農機向けタイヤの販売も伸びた。子会社に組み入れたATGの売上収益は65%増の1072億円となり、連結売上収益の16%を占めた。事業利益は67%増の147億円。農機向けタイヤは売上収益、事業利益とも過去最高を記録した。ATGの売上収益は買収時の1.8倍になり、M&Aは成功したといえる。
22年12月期の連結業績見通しは、売上収益が21年12月期比12%増の7500億円、純利益は39%減の400億円。本社ビルの売却益がなくなるため、最終減益となる。TWSの買収手続きが完了すれば、22年12月期にTWS分が一部、上乗せできる。TWSの21年12月期の売上高は1290億円だった。

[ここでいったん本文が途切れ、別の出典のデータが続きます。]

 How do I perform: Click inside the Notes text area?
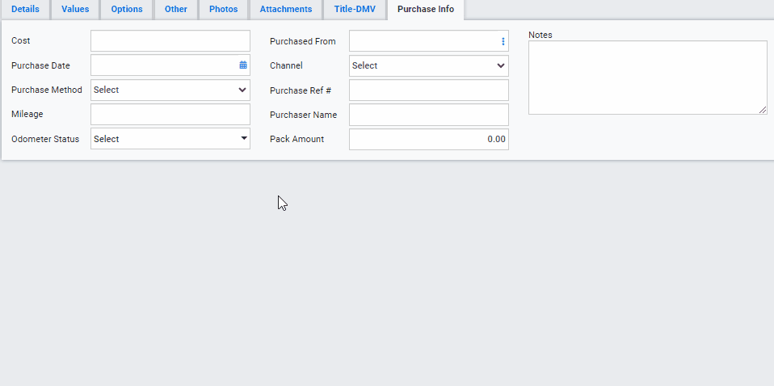click(647, 78)
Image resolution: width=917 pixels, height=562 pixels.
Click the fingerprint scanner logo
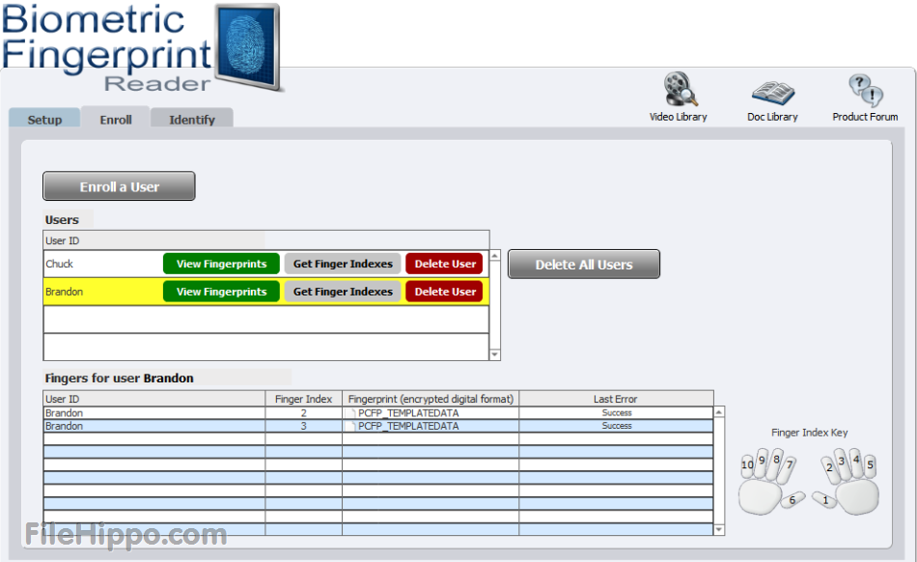244,46
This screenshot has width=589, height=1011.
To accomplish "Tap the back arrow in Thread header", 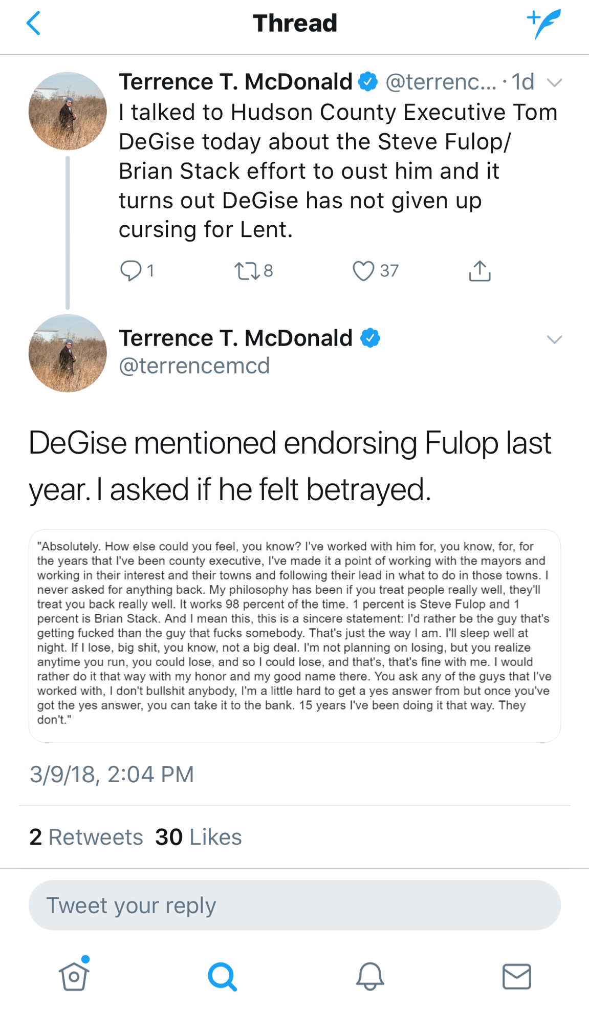I will click(34, 24).
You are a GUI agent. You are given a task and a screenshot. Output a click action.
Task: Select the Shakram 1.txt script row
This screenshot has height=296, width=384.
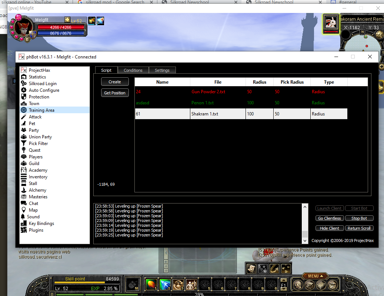point(241,114)
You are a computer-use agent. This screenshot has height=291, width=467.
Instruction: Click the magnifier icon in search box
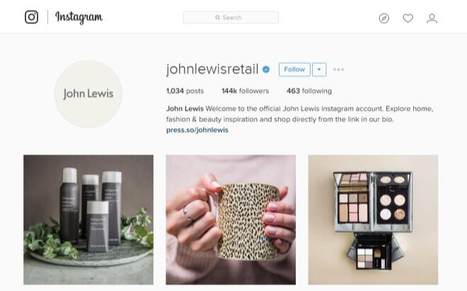218,18
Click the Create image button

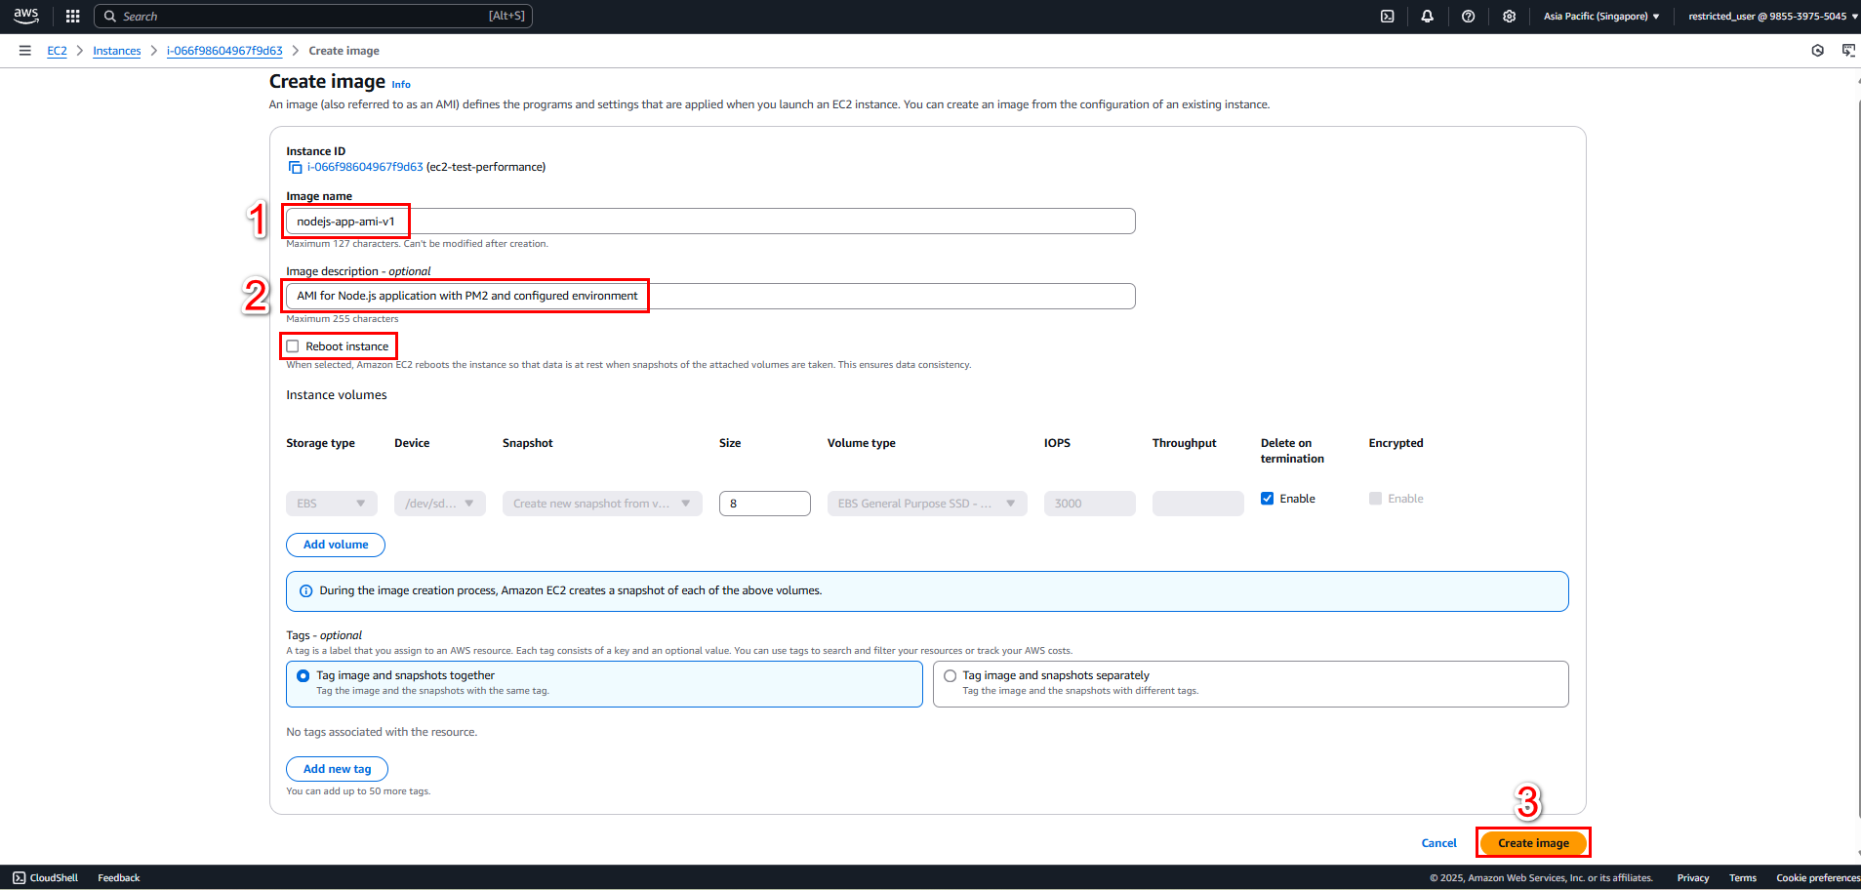[1533, 843]
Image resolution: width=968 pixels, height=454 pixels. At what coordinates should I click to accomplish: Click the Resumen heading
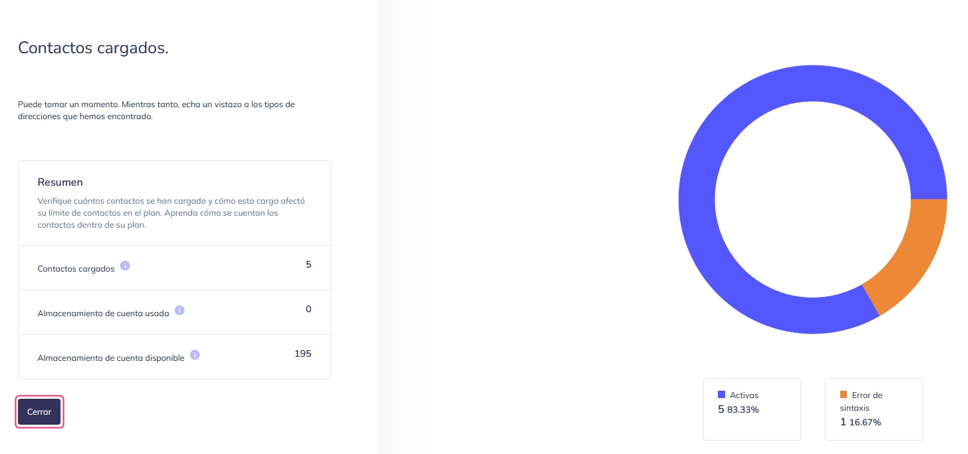tap(60, 182)
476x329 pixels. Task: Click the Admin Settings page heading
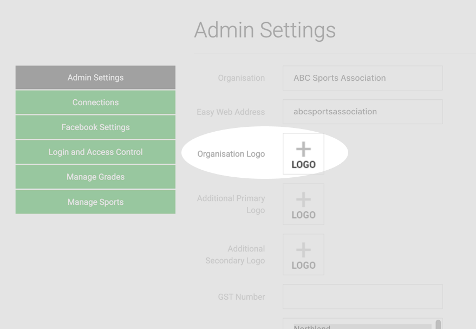[265, 30]
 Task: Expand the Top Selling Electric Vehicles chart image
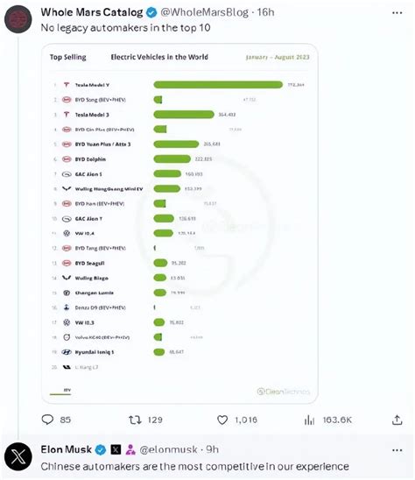[x=180, y=223]
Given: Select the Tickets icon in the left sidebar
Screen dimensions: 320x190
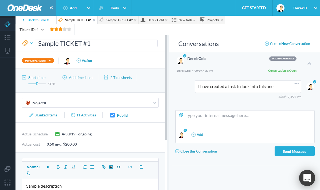Looking at the screenshot, I should [7, 24].
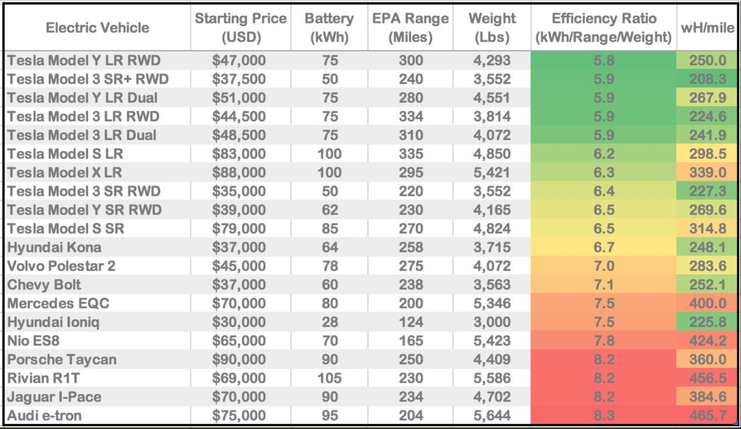Select the Audi e-tron name cell
This screenshot has width=741, height=429.
45,415
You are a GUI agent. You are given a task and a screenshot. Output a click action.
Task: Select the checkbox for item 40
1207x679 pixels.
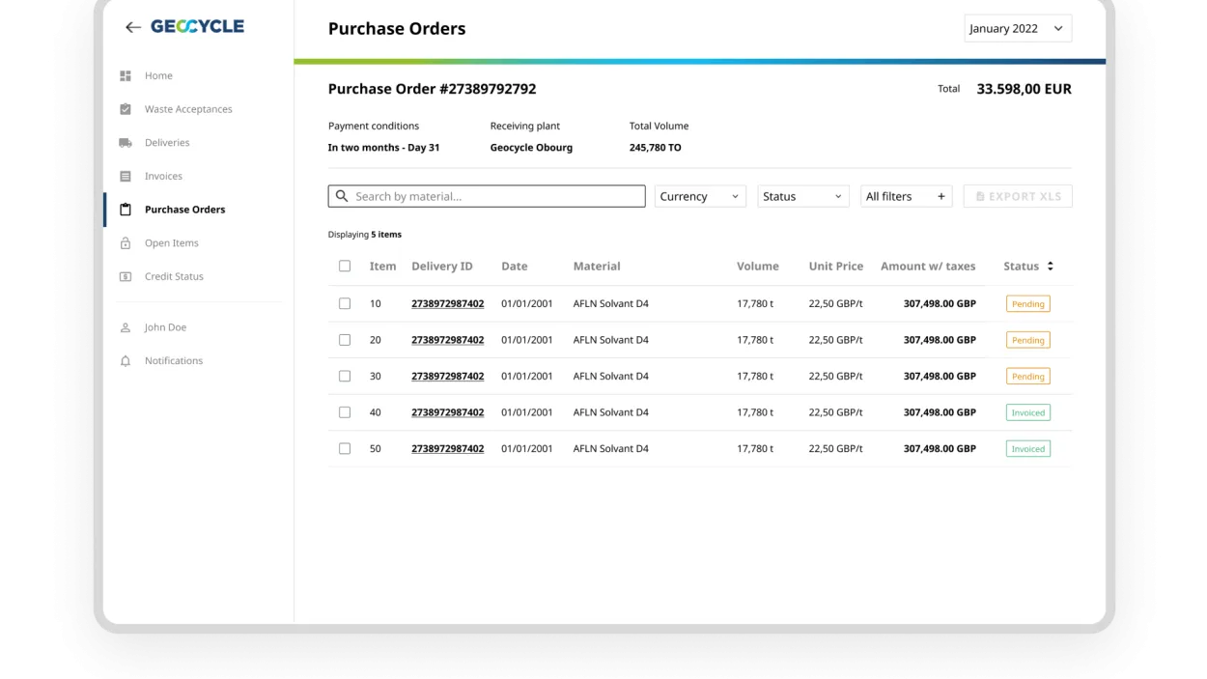[345, 412]
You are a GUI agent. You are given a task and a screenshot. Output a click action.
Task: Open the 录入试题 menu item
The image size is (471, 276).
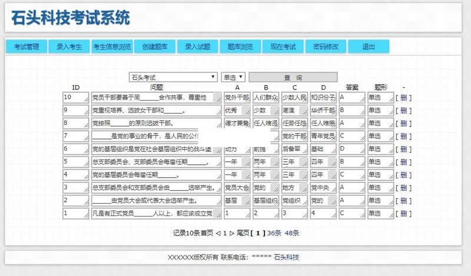[197, 46]
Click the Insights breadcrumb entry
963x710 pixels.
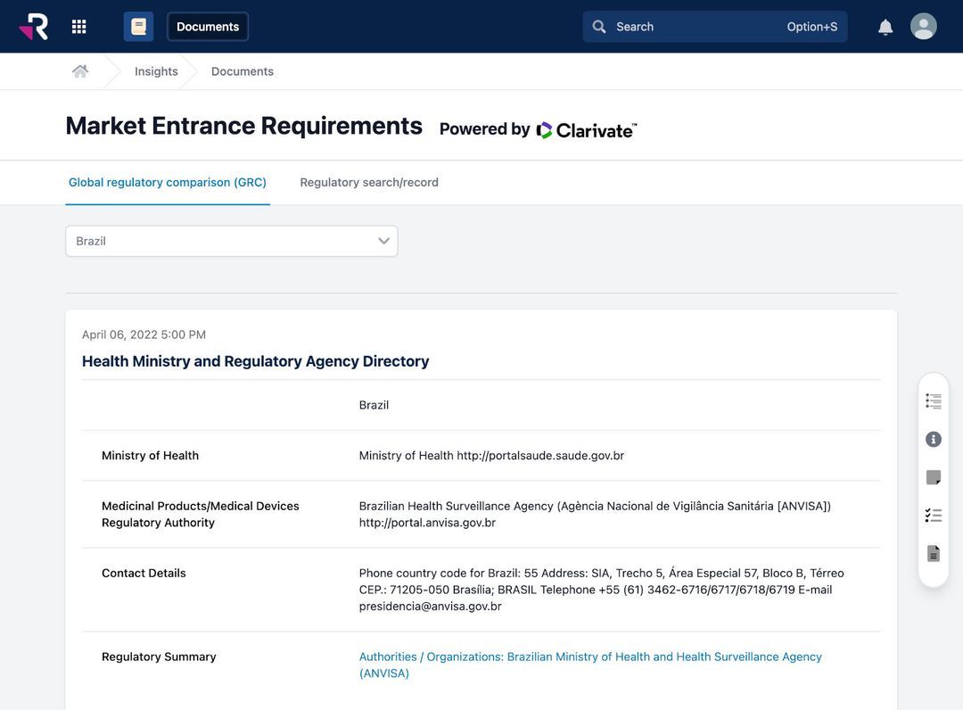pyautogui.click(x=155, y=70)
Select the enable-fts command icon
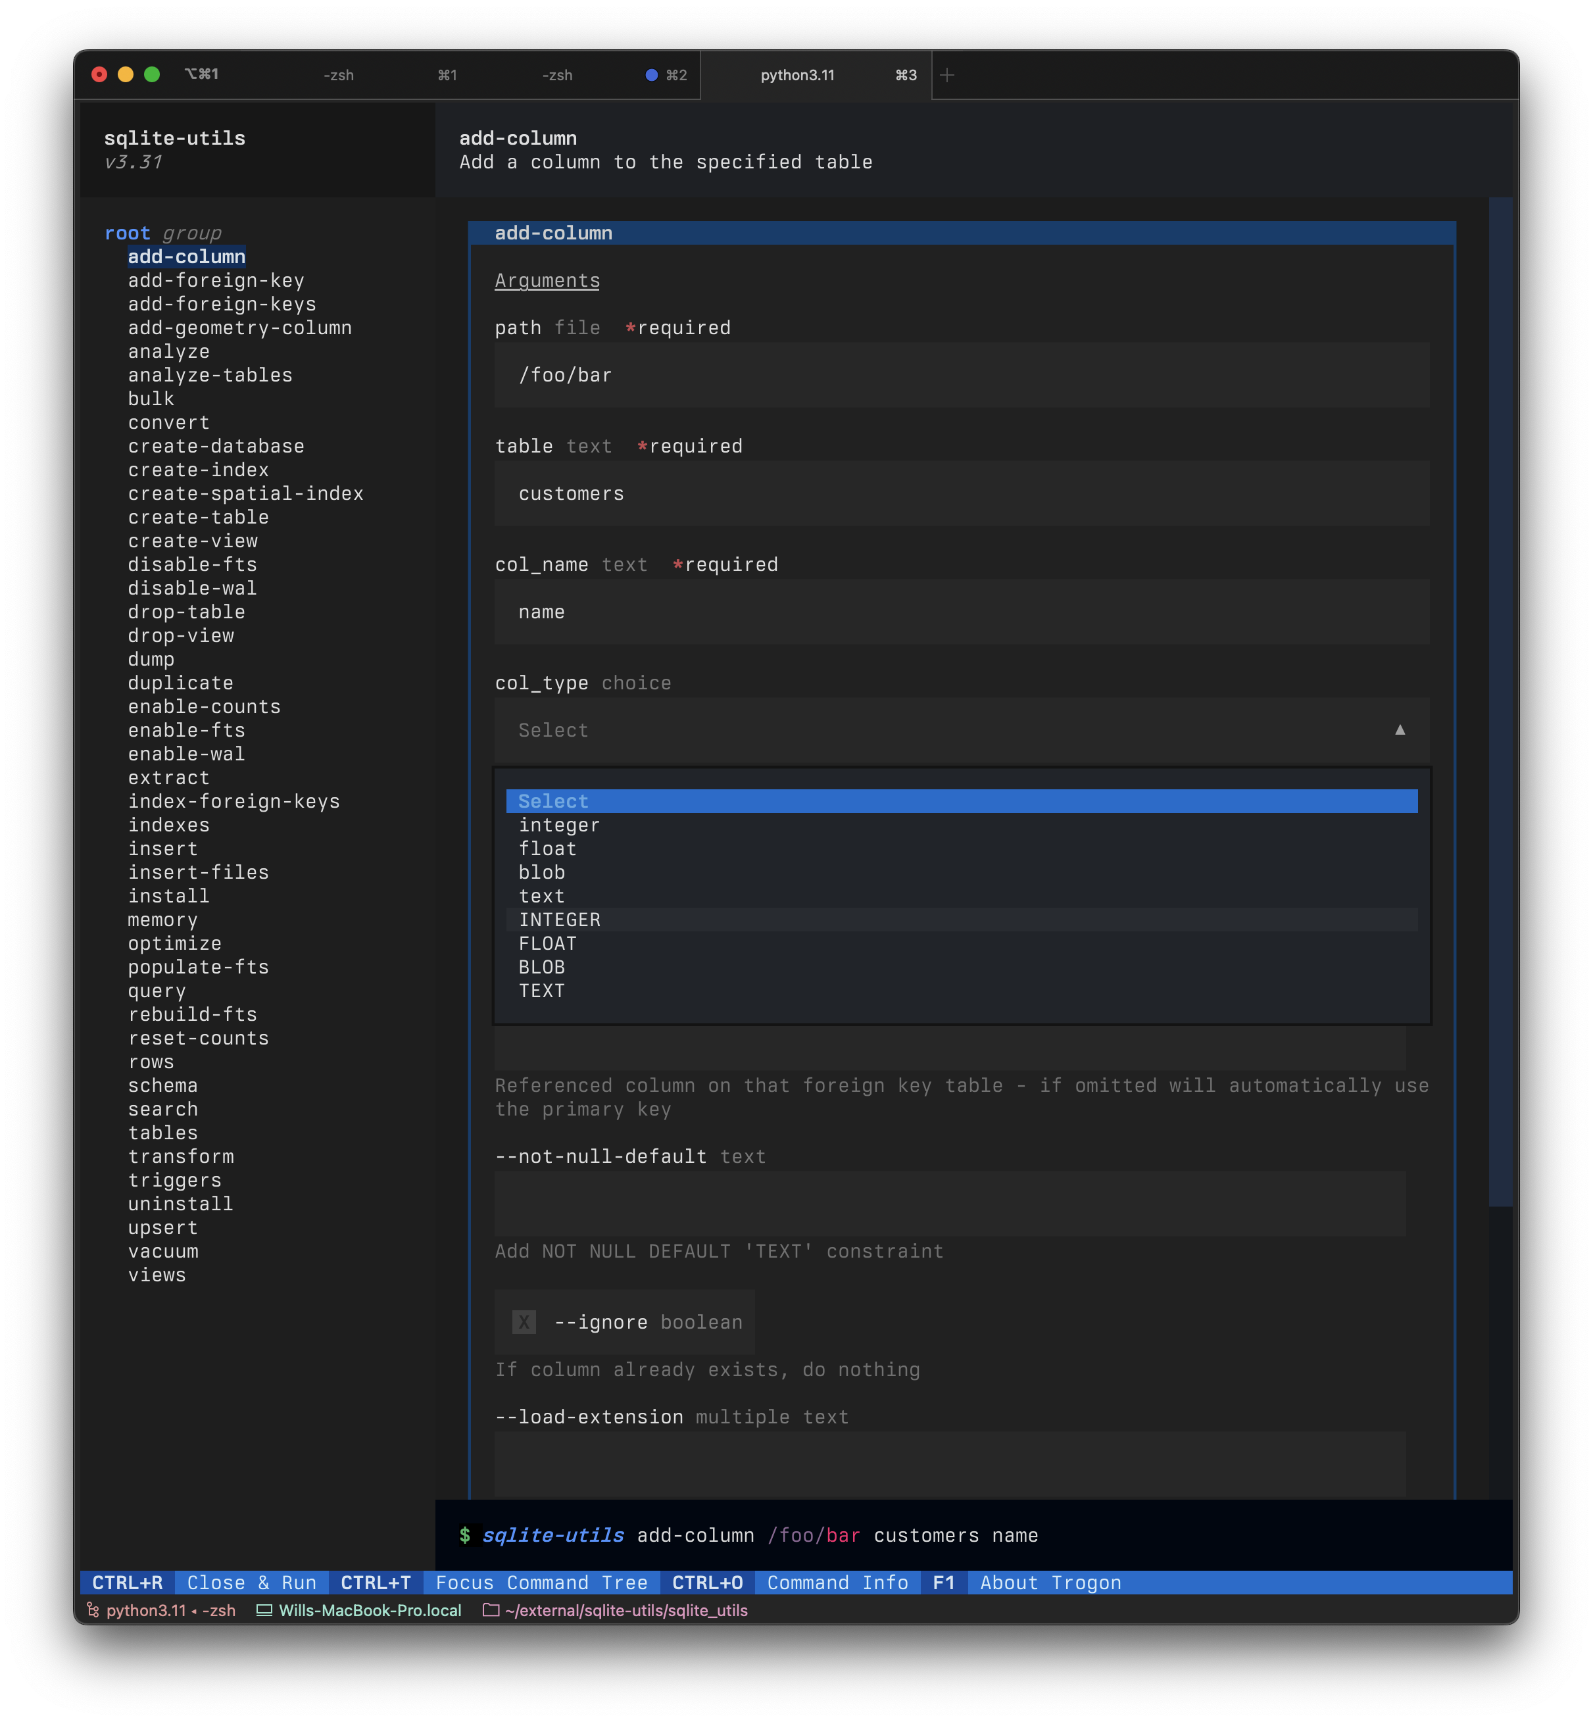 tap(187, 731)
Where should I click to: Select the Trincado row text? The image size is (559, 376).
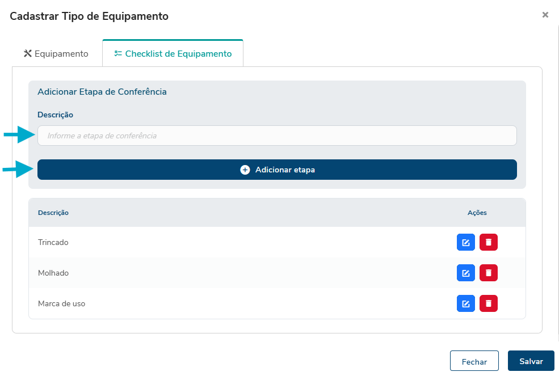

国内首位で世界有数のタイヤメーカーのブリヂストンの22年12月期の連結売上収益(国際会計基準、3兆6500億円)には遠く及ばないものの、国内2位の住友ゴム工業(22年12月期の連結売上収益、1兆500億円)との差は、TWS分がフルにオンされれば、さらに縮まる。
タイヤ業界は乗用車だけでは生き残りが難しくなっている。横浜ゴムは農機用というニッチだが需要が底堅い市場に活路を求める。